Fletcher's own kindness to Tripp has also been most helpful.
Tripp has been very pleased to hear that despite her frailty, Fletcher is still able to 'get among the dear people ... what a blessing to be assured though the earthly tabernacle is dissolving, you have a building above; where Jesus is gone before to prepare a mansion, and many dear friends are waiting to hail you on the eternal shore.' However, Tripp has a selfish wish that Fletcher's precious and useful life will be spared a while longer.
She trusts that Mr [George] Mortimer remains friendly to the Methodists and a help to Fletcher in her meetings, 'as he used to be'.
Tripp finds the infirmities of age are catching up with her, although she is better at present than for a long time. Spiritual matters are discussed.
Just after Tripp wrote last, Priscilla was struck with a violent attack of rhumatism, so that she could neither dress nor undress herself, or turn in her bed. They tried many things without effect. [William] Hey recommended a hot bath - this was very difficult, but has been beneficial. She has recovered well during the past few weeks. Spiritual matters are discussed. Just when Priscilla was recovering, their dear friend [Elizabeth] Mortimer send word that she was visiting Otley with her 2 daughters and would stay for a few days with Tripp on her way home. Tripp was pleased to be able to see her, as the last time that she was in the area, Tripp was ill with a fever. Ritchie seemed in a 'sweet loving spirit' and is obviously a great blessing to that family - the 2 girls seem very attached to her. Tripp received a letter to say that Mortimer had arrived safely home and found Mr [Harvey Walklate] M[ortimer] very unwell, but that he was on the mend. Mortimer kindly enclosed her own annual present to Tripp of £5 and another £5 from dear Mrs G. Mar - .

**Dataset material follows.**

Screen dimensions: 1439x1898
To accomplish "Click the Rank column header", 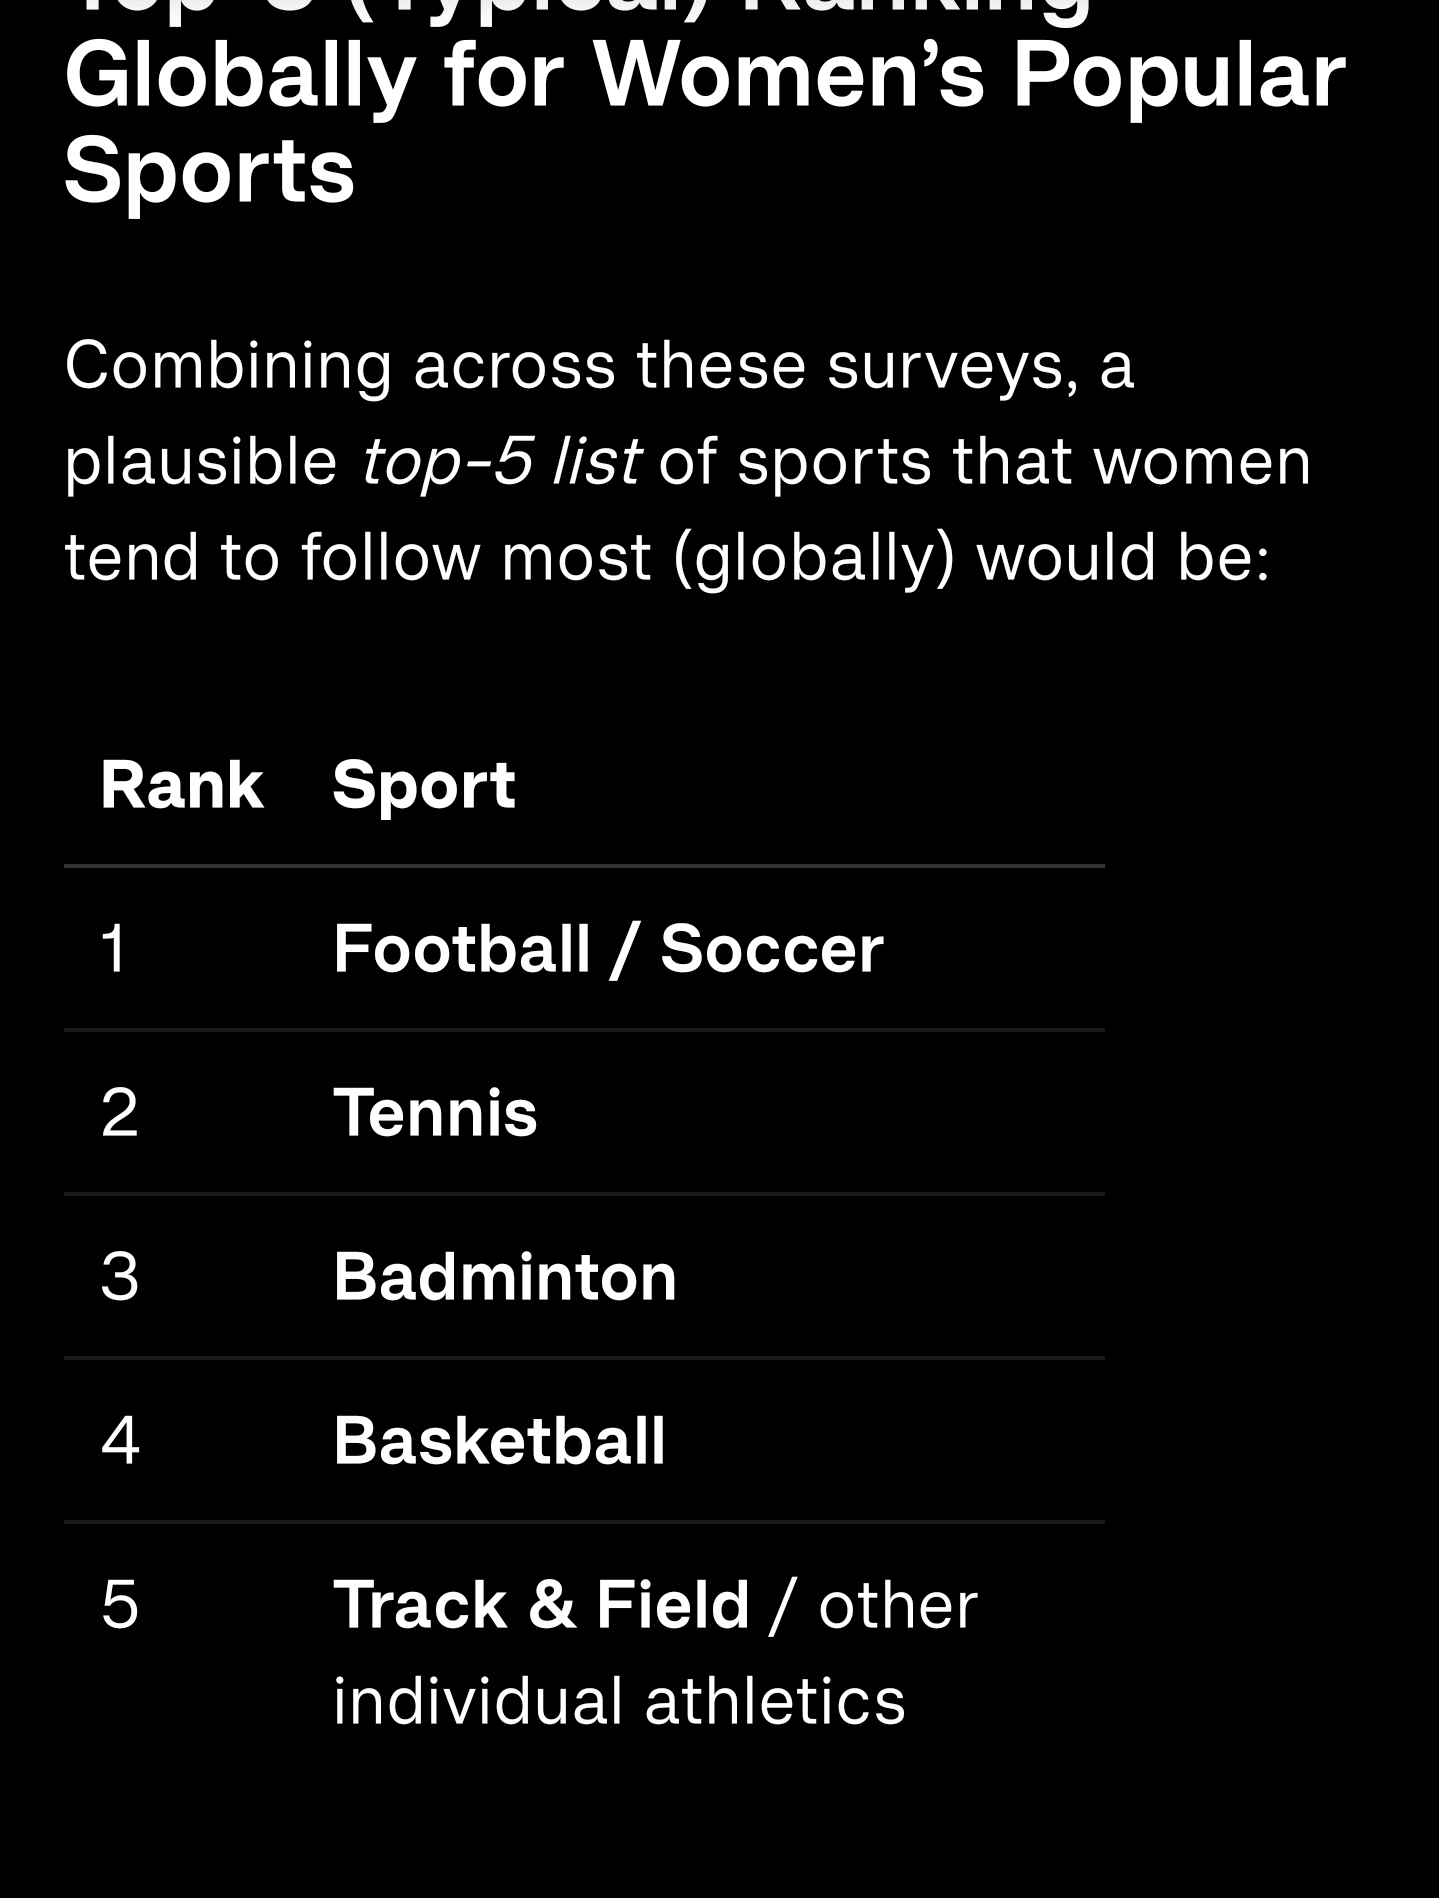I will click(x=181, y=784).
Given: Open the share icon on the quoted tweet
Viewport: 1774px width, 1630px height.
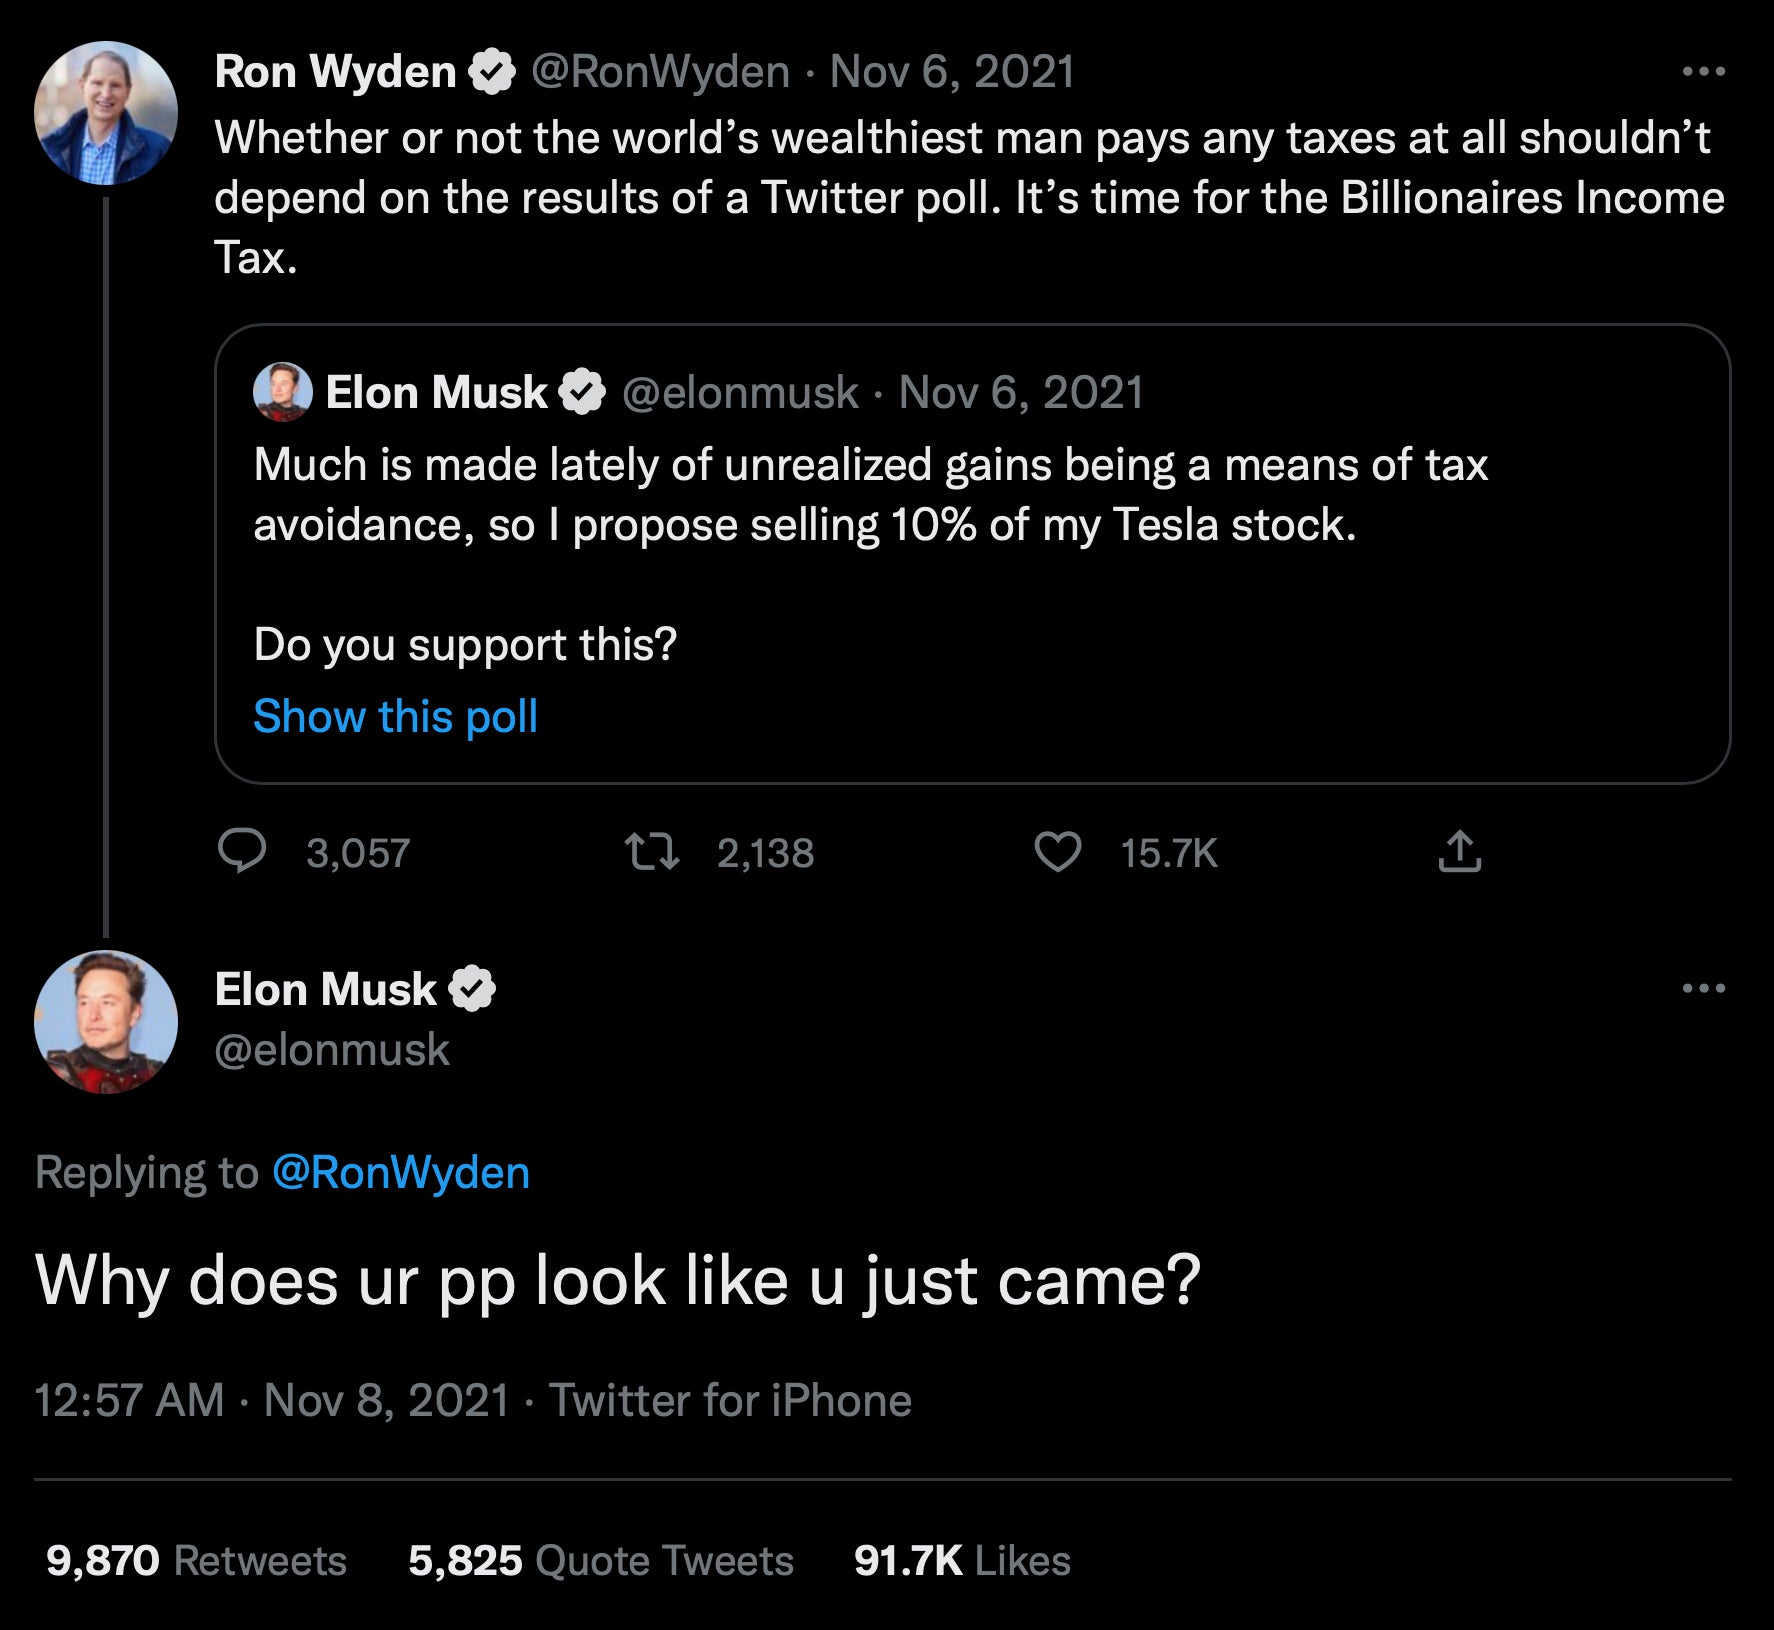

Dear Sister [Eleanor] Dickenson is still in Liverpool.
Yesterday, Tripp attended the Ladies Auxiliary meeting for the Instruction and Conversion of the Jews. Mr Hey was called to chair the meeting and made an excellent speech, detailing God's dealing with the Jewish people from the beginning 'and the awful state of ignorance and darkness they were now in, particularly the families among them. He exhorted all to come forward in so good a cause. The Secretary from London and many clergymen etc were present, who spoke excellently on the occasion.'
Tripp sends her regards to [Mary] Tooth and her sister [Rosamund].